• [Estratto della pagina]
■ ■ ■ ■ ■ ■ ■
Una delle inquadrature più celebri del cinema horror, una di quelle per certi versi più riassuntive, sta in Shining di Stanley Kubrick: il piccolo Danny Torrance atterrito dalla paura che sgrana gli occhi vedendo le due gemelline in fondo al corridoio, mentre attraversa col suo triciclo i labirintici corridoi dell’Overlook Hotel. Quell’inquadratura esemplifica al massimo grado una situazione standard dell’horror, che il genere fondamentalmente condivide con la tragedia: il momento della visione spaventosa, che il pubblico condivide con il personaggio principale, il tremendo apparire di qualcosa che è mostruoso e che, proprio perché mostruoso, spesso sfugge ai normali criteri di comprensione umana; qualcosa che, come nei racconti di Lovecraft, è incredibilmente vasto, oppure incredibilmente crudele, o incredibilmente indifferente nei confronti dell’umano. Gli occhi che si sgranano sono una delle immagini più ricorrenti del cinema dell’orrore: per realizzare al meglio la costruzione della tensione, vedendo il personaggio che vede il pubblico pre-vede quella visione orrorifica che, di lì a poche inquadrature, il montaggio condividerà anche con lui. Che siano gemelline assatanate, mostri inumani o assassini mascherati poco importa: quel che conta è che, almeno nel cinema dell’orrore, il terrore è innanzitutto visivo, contestualmente a linguaggio del medium.
■ ■ ■ ■ ■ ■ ■
• [Materiale fornito]
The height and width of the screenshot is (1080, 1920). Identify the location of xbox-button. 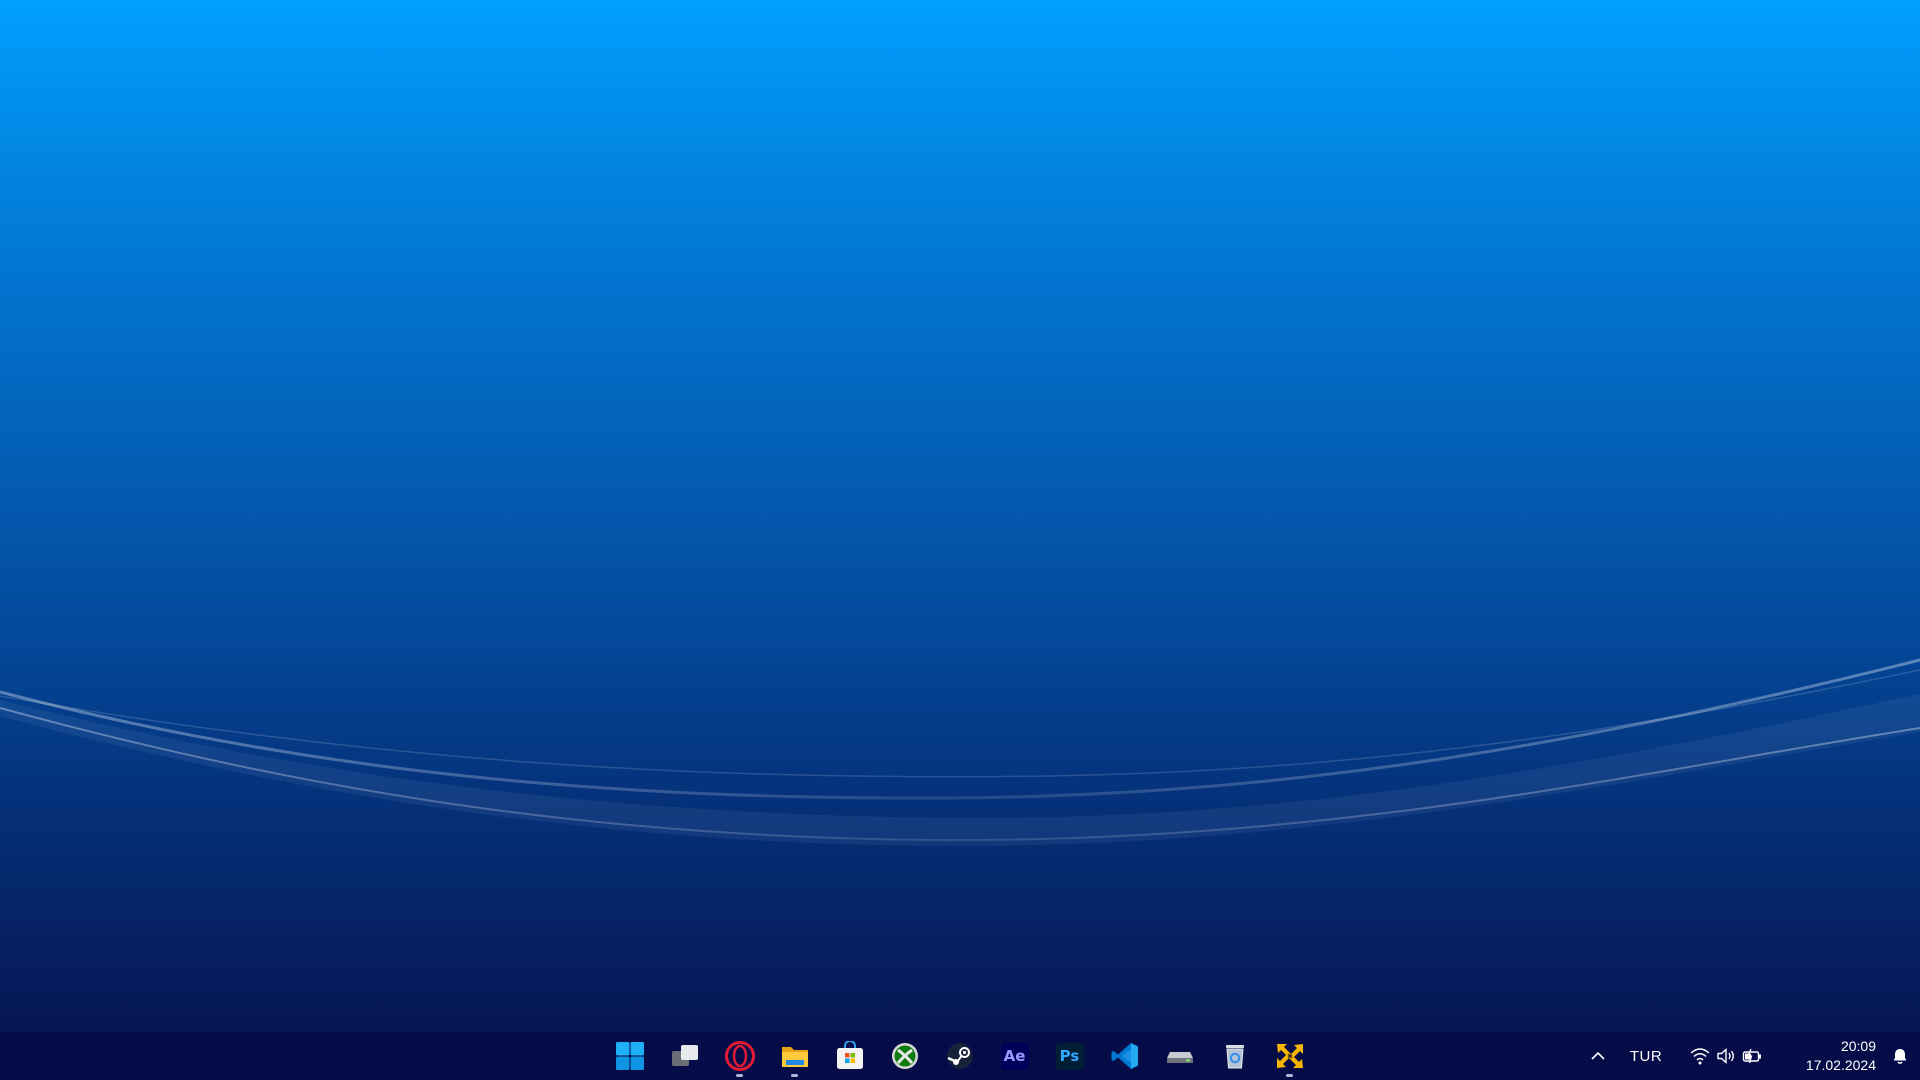
(904, 1056).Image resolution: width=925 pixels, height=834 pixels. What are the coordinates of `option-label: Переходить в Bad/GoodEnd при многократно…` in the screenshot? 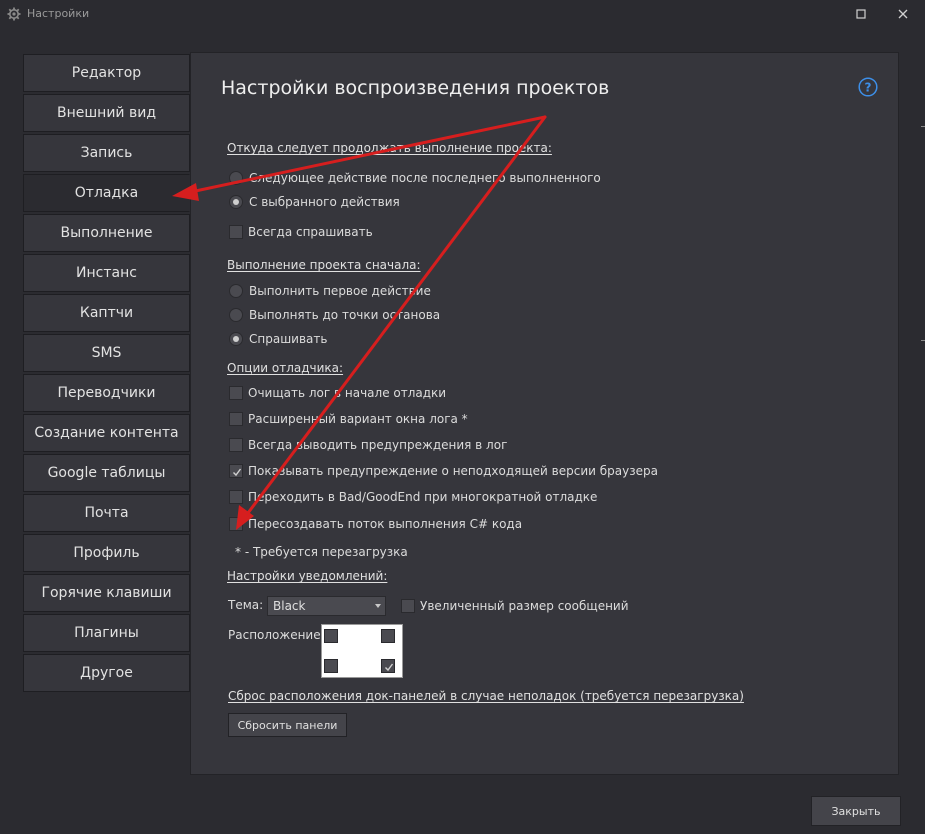 It's located at (423, 497).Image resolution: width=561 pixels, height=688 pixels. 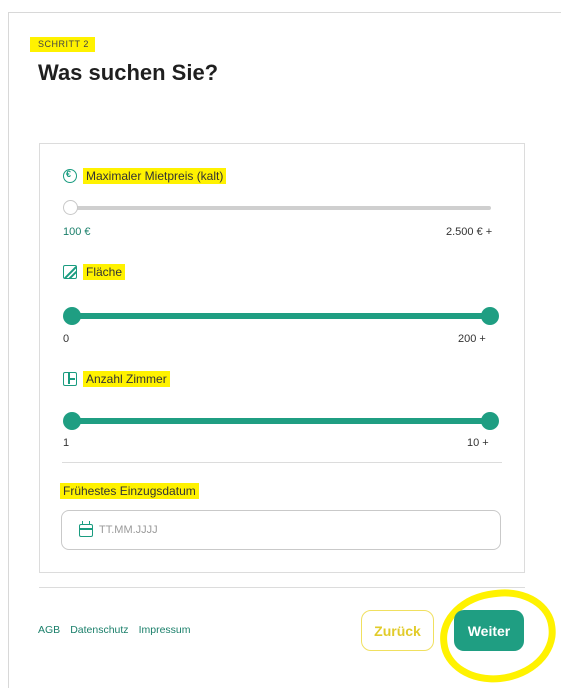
■ ■ ■ ■ ■ ■ ■
• [Esplora il materiale]
(a) Nell'estratto sul cinema horror, con che cosa il piccolo Danny Torrance attraversa i corridoi dell'Overlook Hotel?
(b) Elenca tutte le figure spaventose nominate nell'ultima frase dell'estratto sul cinema horror.
(c) Prosegui l'estratto sul cinema horror a partire da dove si ferma.
Questo materiale non serve per svolgere il lavoro.

• [Risposte scritte]
(a) Con il suo triciclo.

(b) Gemelline assatanate, mostri inumani, assassini mascherati.

(c)
Questa problematizzazione della conoscenza e del vedere e questa parziale equiparazione tra conoscenza e vedere in lingua greca, tipica della tragedia greca e fedelmente riecheggiata dal cinema dell’orrore, ha anche una parziale base etimologica: lo stesso verbo, θεωρέω, in senso usuale vuol dire “vedere”, ma nel lessico filosofico vuol dire anche contemplare, quindi “riflettere”, “pensare”, da cui il nostro “teoria”. Nelle stesse identiche regioni di pensiero andava a confluire Blow-Up di Michelangelo Antonioni, horror epistemologico e metafisico nella sostanza che si camuffa come (meta)film d’autore nella forma: anche lì, il progressivo ingrandimento della realtà, ottenuto grazie a semplici mezzi tecnici nello studio di un fotografo, porta all’emersione di un’immagine violenta e sinistra, che a occhio nudo non si rivelava e sulla quale a ben vedere non potremo mai essere sicuri che non si tratti di un’immaginazione del protagonista.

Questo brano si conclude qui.